-- start of TEXT EXTRACT --

# Dover- Dunkirk



## Roccothecamper (Jan 8, 2013)

Hi everyone.. We are about to go on our first France trip next Friday sailing to Dunkirk in the evening. We are a bit nervous about staying on the continent for the first time, so if you are of that way and don't mind babysitting, let us know


----------



## barryd (May 9, 2008)

Nothing to be nervous about. Driving is a piece of cake compared to the UK, especially the trip down to dover!

Plenty of good Aires to stay at. A couple I think around Dunkirk and nearby and over 6000 in France alone.

If you can give us some idea where you are heading then we might be able to point you in the direction of some good stops. From the recent threads plenty of people are heading that way so you wont be alone.

If its safety your worried about then your leaving one of Europes least safe countrys for one of the safest ones so don't worry!


----------



## autostratus (May 9, 2005)

Roccothecamper said:


> Hi everyone.. We are about to go on our first France trip next Friday sailing to Dunkirk in the evening. We are a bit nervous about staying on the continent for the first time, so if you are of that way and don't mind babysitting, let us know


For your evening sailing add 3.5 hours to the departure time which gives you the approximate time you will get off the ferry.

You don't want to be driving far to your first overnight so stay overnight on the ferry carpark where you will have a good night's sleep to start your first full day in France.

-- end of TEXT EXTRACT --

• [GOALS]
1/ Quote the stretch of the Dover-Dunkirk thread from "## Roccothecamper (Jan" through "(May 9, 2008)".
2/ Extend the Dover-Dunkirk thread with new text that picks up after its last sentence.

-- start of EXCERPTED DATA --

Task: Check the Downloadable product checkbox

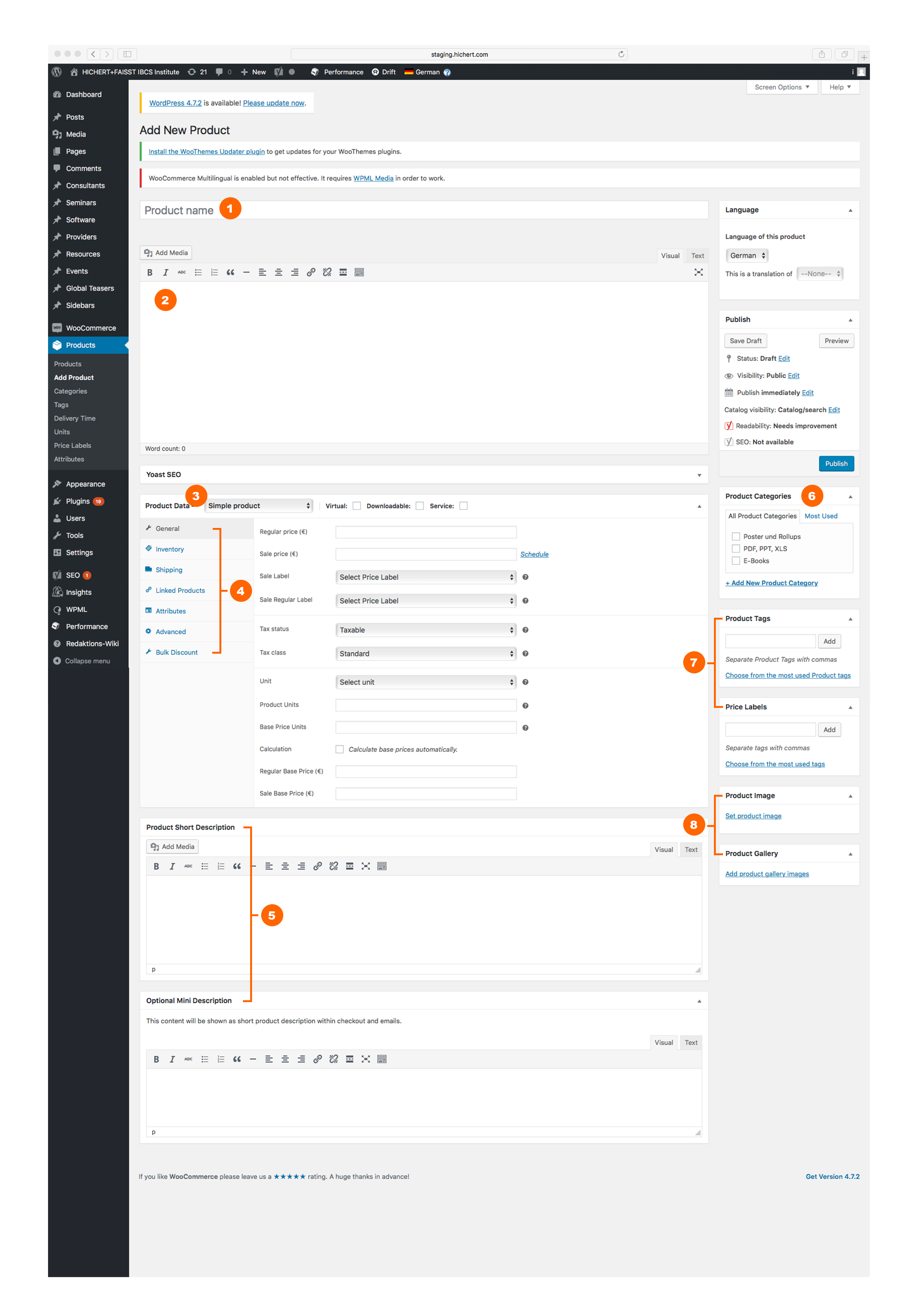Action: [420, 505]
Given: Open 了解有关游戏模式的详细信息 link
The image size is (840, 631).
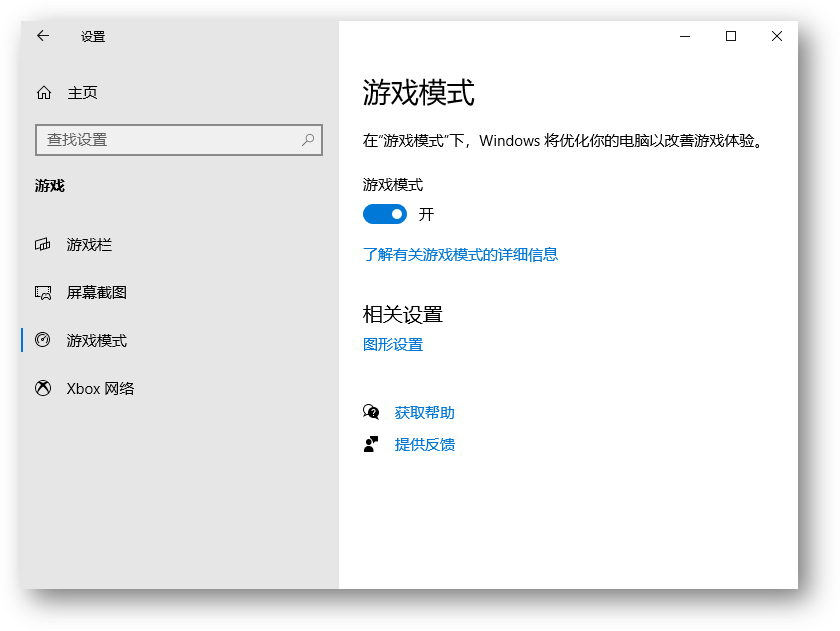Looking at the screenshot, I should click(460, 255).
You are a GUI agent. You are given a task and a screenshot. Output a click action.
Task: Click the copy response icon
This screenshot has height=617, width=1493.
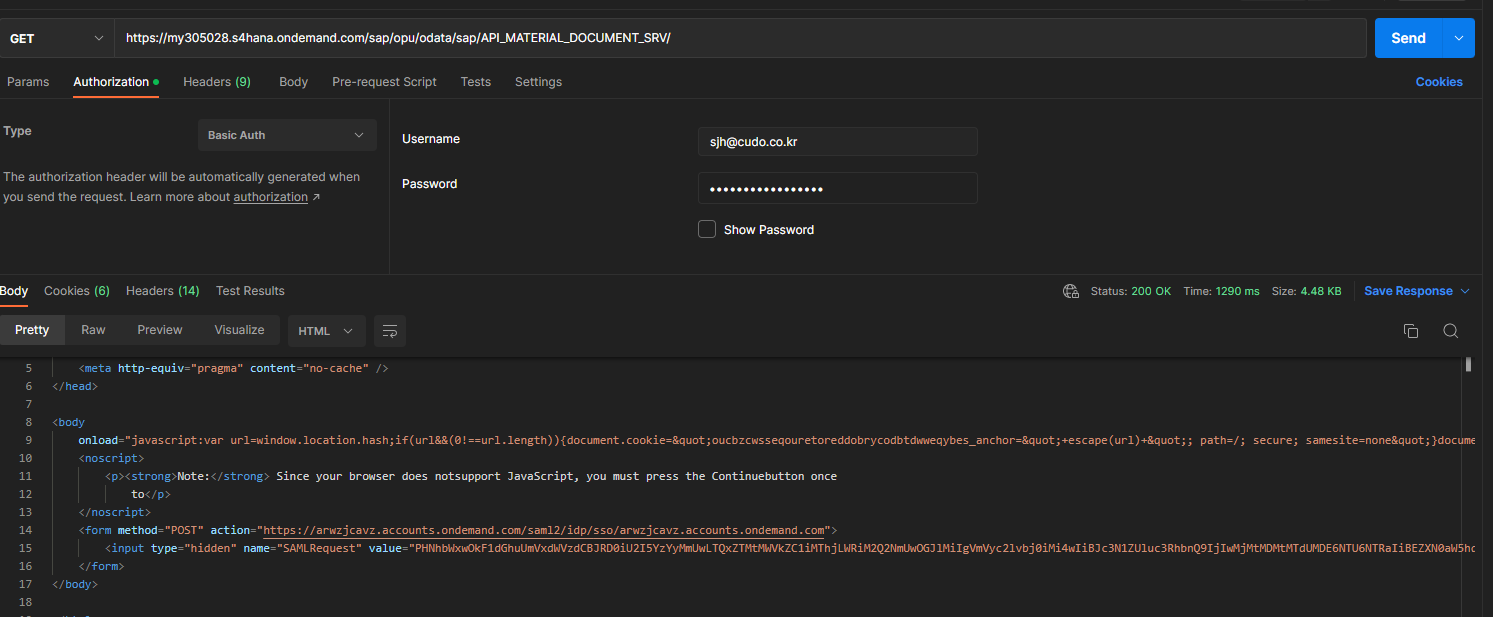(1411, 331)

-- end of EXCERPTED DATA --

• [RESPONSES PER TASK]
1/
## Roccothecamper (Jan 8, 2013)

Hi everyone.. We are about to go on our first France trip next Friday sailing to Dunkirk in the evening. We are a bit nervous about staying on the continent for the first time, so if you are of that way and don't mind babysitting, let us know


----------



## barryd (May 9, 2008)

2/
Leaving the ferry follow the other vehicles and at the first roundabout continue almost completely around it and turn in as though going back to book in for your return ferry.
In 200m keep right to the carpark and pick a spot among the others you'll see there.
We use this for 3 return journeys per year without problems

Parking is allowed for a maximum of 15 days :wink:

Enjoy your holiday. We are due over again on 9 June.


----------



## Jeannette (Aug 7, 2012)

We are a week behind you. Off to Ripoll in Spain for an Enduro event on the bikes. Our first overseas trip in the van and really looking forward to it. 

We plan to stop in the Calais Aeries for the first night then just meander down through France to the med and Andorra before we cross into Spain for Ripoll. 

Should be a great trip!

Cheers
Steve


----------



## Easyriders (May 16, 2011)

We're a day before you, sorry, and going by tunnel.

As Barry says, driving on the continent is a doddle compared with the congested roads in the Uk. A sat nav will help, but carry decent maps as well.

Don't forget phrase books if you're not confident about speaking the language. Shopping in supermarkets means you don't need to be fluent, but it's very useful (and appreciated) to be able to say "Please", "Thank you" "Good morning" etc.

I would suggest if it's your first time, you should perhaps use sites rather than Aires, at least for the first couple of nights, so you don't have to work out tokens for electricity and such. And don't forget to take a 2 pin adaptor for the end of your cable, you may need it. Many sites also have wifi, so if you need any help, you can always ask on this forum.

Enjoy yourselves! You'll find Europe very relaxing after our rather stressful little island, just go with the flow


----------



## hogan (Oct 31, 2006)

Hi We are going on the same route late Sat night and will be loitering around calais aire (seafront or marina) until mid Mon.Look out for a Hymer 694 SL reg ending AWJ If you want to know anything just knock and ask.will be delighted to help.We were in your position 15 years ago.


----------



## Annsman (Nov 8, 2007)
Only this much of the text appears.